| CHAPTER 4 | KEMOTERAPI

195K 32.2K 8.8K
                                    

"Terkadang terlihat baik-baik saja di depan seseorang yang kita sayang adalah cara terbaik untuk tetap kelihatan bahagia."

——

Baru saja Cakrawala membuka pintu ruang rawat Maratungga, ia langsung terkena sembur.

"Kok lama banget sih datengnya, lo dari mana aja Cak?" tanya Maratungga.

Maratungga sudah berjam-jam menantikan kedatangan Cakrawala. Biasanya pukul lima sore Cakrawala sudah datang, namun kali ini Cakrawala datang pukul setengah tujuh.

"Hehe Maaf," ucap Cakrawala. Ia melempar senyum pada Maratungga.

"Lagi banyak pr? Mau ada event olimpiade lagi?"

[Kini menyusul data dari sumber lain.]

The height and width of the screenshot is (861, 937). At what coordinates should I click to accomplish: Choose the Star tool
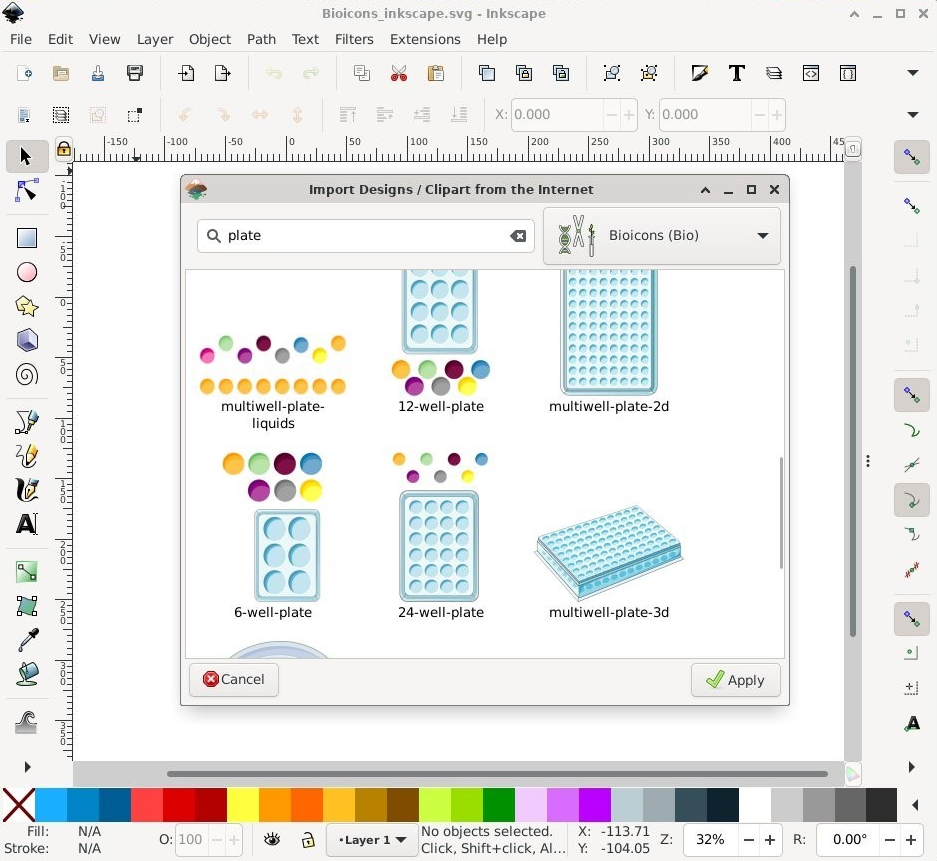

Cakrawala mengangguk. Tadi pulang dari sekolah ia memang sudah terlambat. Saat ia mau pulang, Pak Haecan memanggilnya, beliau membicarakan tentang perhelatan kompetisi olimpiade matematika. Seperti biasa, sekolah pasti akan menyeleksi murid yang akan dikirim sebagai perwakilan.

Soal kompetisi, SMA Elang tidak pernah pilih kasih, sekalipun tahun lalu Cakrawala yang memenangkan kompetisi tersebut, jika tahun ini ia ingin berlaga kembali, maka ia harus melalui seleksi tingkat sekolah dulu.

Bisa saja ada murid yang tidak terpilih tahun kemarin, kemudian murid tersebut menjadikan itu sebuah pelajaran untuk bangkit menjadi lebih baik. Dan bisa saja yang sudah terpilih tahun lalu, ia justru beleha-leha dan menggampangkan sebuah proses karena merasa dirinya sudah pintar, ia tidak ingin belajar lagi. Oleh karena hal tersebut sistem seleksi kompetisi tingkat sekolah selalu ada di SMA Elang. Tak ayal jika SMA Elang menjadi sekolah favorit dengan menyabet banyak penghargaan.

Soal kompetisi SMA Elang memang selalu adil, tapi untuk meminta keadilan selain hal tersebut di SMA Elang, jangan harap akan diberi. Contohnya saja Moa, hanya karena ia anak pemilik sekolah maka gadis itu bisa bertindak sesuka hati dan tidak pernah diadili. Sekalipun ada yang melaporkannya. Sialan, mengingat soal Moa membuat Cakrawala bergumul kesal.

"Bang tadi waktu ke sini Cakrawala liat ada cewek cuantik." Ujar Cakrawala.

"Serius lu?" tanya Maratungga.

"Serius. Bodynya kayak gitar spanyol."

"Kenapa nggak lu sikat aja?" Maratungga mengerling nakal.

"Udah Cakrawala ajak kenalan. Namanya Sutiyem. Tapi tiba-tiba cowoknya dateng bawa palu gede banget. Cakra takut kalo kepala Cakra di getok palu. Terus Cakrawala lari deh, Hahaha." Cakrawala tertawa.

Maratungga tertawa kecil. Cakrawala memang orangnya begitu, suka tidak jelas dan suka tertawa. Receh.

"Itu di kresek lo bawa apa?" tanya Maratungga.

"Oh, ini," Cakrawala mengangkat kresek putih yang ia jinjing. "Nasi goreng penuh cinta dari Bu Wati khusus untuk Cakrawala yang paling guanteng sejagat raya." Cakrawala tertawa.

"Idih najis!"

Cakrawala meletakkan kresek putih yang dia bawa di atas nakas. Ia kemudian duduk di kursi dekat ranjang Maratungga.

"Tadi Cakra ke ruangan dr. Wiliam dulu buat ngambil hasil tes, hasil tes Bang Mara bagus. Jadi Bang Mara bisa kemo sekarang."

Maratungga menatap datar wajah Cakrawala. "Bisa nggak sih, gue nggak usah kemo. Lagipula kemo nggak kemo gue juga bakalan mati."

"Bang main yuk!" Ajak Cakrawala.

"Gue udah gede, nggak suka main-main. Kayak anak kecil aja."

Cakrawala tertawa kecil. "Gaya lu Bang udah kayak orang bener aja!"